- Fragmento proporcionado -
+--

En esta feliz circunstancia Le dirijo, con mi cordial bienvenida, un ferviente augurio por la comprometida misión que usted asume oficialmente hoy. De hecho, la Embajada de Italia ante la Santa Sede – cuya prestigiosa sede, ligada también a la memoria de san Carlos Borromeo, pude visitar hace ya dos años – constituye un importante punto de conexión para las relaciones de intensa colaboración que existen entre la Santa Sede e Italia, no solo desde el punto de vista bilateral, sino también en el más amplio contexto de la vida internacional. Además, la Representación diplomática, cuya guía usted asume, ofrece una contribución válida al desarrollo de relaciones armoniosas entre la comunidad civil y la eclesial en el país, y presta también preciosos servicios al Cuerpo Diplomático acreditado ante la Santa Sede. Estoy seguro de que bajo su guía, esta intensa actividad proseguirá con renovado empuje, y ya desde ahora le expreso a usted y a sus colaboradores mi vivo reconocimiento.

+--

- Una serie de ítems -
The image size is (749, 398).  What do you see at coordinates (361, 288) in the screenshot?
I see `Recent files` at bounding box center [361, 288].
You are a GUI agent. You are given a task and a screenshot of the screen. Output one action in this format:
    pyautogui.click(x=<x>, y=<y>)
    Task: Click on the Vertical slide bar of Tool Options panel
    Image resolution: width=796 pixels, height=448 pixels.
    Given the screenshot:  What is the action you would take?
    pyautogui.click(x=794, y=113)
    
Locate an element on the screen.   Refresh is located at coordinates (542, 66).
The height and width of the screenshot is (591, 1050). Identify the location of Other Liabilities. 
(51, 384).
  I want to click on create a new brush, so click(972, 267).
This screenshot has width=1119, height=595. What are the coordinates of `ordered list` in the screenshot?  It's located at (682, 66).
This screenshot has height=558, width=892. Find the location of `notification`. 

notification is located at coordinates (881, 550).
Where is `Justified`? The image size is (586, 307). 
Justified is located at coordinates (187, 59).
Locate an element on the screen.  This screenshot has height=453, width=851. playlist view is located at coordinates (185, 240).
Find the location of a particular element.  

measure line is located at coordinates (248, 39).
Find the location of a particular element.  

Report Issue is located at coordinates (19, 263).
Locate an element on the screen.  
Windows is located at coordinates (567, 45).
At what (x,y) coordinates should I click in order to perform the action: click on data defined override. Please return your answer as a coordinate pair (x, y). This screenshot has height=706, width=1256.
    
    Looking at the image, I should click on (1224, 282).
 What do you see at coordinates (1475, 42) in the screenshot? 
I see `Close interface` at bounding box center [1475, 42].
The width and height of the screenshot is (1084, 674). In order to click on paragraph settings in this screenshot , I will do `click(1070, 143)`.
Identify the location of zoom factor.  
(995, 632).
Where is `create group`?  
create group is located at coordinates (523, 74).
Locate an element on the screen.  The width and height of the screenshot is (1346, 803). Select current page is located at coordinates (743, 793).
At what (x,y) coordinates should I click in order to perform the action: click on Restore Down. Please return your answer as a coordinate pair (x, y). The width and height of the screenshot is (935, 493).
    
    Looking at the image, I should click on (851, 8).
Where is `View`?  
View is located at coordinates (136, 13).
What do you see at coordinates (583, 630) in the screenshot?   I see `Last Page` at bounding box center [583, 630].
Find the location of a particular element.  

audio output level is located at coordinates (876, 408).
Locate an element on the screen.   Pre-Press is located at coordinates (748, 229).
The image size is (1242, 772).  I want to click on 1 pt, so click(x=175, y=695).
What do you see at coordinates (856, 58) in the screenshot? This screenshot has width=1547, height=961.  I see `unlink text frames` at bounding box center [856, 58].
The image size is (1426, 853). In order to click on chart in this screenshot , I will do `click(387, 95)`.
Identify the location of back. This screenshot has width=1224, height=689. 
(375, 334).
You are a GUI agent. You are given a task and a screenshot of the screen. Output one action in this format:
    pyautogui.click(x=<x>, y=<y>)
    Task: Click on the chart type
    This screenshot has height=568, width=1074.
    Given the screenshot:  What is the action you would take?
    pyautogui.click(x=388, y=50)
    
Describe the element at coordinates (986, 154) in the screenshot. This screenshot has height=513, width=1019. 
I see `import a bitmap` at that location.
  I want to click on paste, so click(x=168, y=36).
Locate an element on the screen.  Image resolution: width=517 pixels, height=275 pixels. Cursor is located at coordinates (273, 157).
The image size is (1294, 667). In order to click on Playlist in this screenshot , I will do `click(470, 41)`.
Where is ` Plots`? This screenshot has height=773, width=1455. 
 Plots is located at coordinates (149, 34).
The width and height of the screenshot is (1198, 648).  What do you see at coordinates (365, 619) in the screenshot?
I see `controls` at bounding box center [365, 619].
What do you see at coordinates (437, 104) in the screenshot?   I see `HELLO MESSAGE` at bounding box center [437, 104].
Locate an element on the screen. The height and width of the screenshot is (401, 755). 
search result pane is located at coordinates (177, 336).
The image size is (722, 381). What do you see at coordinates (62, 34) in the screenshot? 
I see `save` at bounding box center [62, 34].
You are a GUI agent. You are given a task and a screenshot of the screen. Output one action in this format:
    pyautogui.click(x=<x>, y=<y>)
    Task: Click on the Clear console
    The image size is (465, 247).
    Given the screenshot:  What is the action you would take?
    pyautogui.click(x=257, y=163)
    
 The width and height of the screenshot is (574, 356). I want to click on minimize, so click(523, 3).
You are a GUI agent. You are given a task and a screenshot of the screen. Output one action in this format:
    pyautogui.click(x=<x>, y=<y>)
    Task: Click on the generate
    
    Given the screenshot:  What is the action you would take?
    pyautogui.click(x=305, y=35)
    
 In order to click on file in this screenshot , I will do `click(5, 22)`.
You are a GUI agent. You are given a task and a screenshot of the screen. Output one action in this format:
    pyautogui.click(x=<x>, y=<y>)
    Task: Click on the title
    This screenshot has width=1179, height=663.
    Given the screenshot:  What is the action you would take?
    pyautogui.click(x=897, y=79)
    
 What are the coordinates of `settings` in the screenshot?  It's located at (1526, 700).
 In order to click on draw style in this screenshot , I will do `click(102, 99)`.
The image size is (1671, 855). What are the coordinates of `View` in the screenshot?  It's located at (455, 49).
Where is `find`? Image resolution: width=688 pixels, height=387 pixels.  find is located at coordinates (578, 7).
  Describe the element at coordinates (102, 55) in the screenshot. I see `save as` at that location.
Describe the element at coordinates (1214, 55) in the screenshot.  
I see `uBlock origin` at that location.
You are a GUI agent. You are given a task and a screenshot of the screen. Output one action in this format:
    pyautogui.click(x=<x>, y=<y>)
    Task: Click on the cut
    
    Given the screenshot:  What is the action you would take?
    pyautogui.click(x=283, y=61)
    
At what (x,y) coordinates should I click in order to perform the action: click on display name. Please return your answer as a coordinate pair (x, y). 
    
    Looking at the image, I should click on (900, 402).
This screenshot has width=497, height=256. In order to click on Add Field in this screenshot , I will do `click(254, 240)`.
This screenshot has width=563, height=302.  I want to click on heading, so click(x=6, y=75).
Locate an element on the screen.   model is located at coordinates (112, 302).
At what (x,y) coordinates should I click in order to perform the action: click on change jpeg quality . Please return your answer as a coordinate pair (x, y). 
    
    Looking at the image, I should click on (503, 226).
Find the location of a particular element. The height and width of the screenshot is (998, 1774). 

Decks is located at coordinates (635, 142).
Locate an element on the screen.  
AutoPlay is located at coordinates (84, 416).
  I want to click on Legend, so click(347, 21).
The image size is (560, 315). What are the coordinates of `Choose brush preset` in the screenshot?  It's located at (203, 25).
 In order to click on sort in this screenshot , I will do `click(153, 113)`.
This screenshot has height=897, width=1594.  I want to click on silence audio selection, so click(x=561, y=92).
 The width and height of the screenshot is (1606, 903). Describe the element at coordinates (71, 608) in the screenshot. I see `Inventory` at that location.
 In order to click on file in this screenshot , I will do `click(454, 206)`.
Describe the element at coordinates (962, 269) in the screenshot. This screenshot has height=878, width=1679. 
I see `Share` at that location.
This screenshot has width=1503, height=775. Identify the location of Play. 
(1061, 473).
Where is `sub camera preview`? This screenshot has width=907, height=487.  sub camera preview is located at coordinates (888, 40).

+--

- Ejercicio breve -
Responde según el fragmento:
(a) ¿Hace cuánto tiempo se visitó la sede de la Embajada de Italia ante la Santa Sede?
(b) ¿A la memoria de qué santo está ligada esa sede?
(c) ¿A quién presta servicios la Representación diplomática, además de contribuir a las relaciones entre la comunidad civil y la eclesial?

- Solución del ejercicio -
(a) Hace ya dos años.
(b) A san Carlos Borromeo.
(c) Al Cuerpo Diplomático acreditado ante la Santa Sede.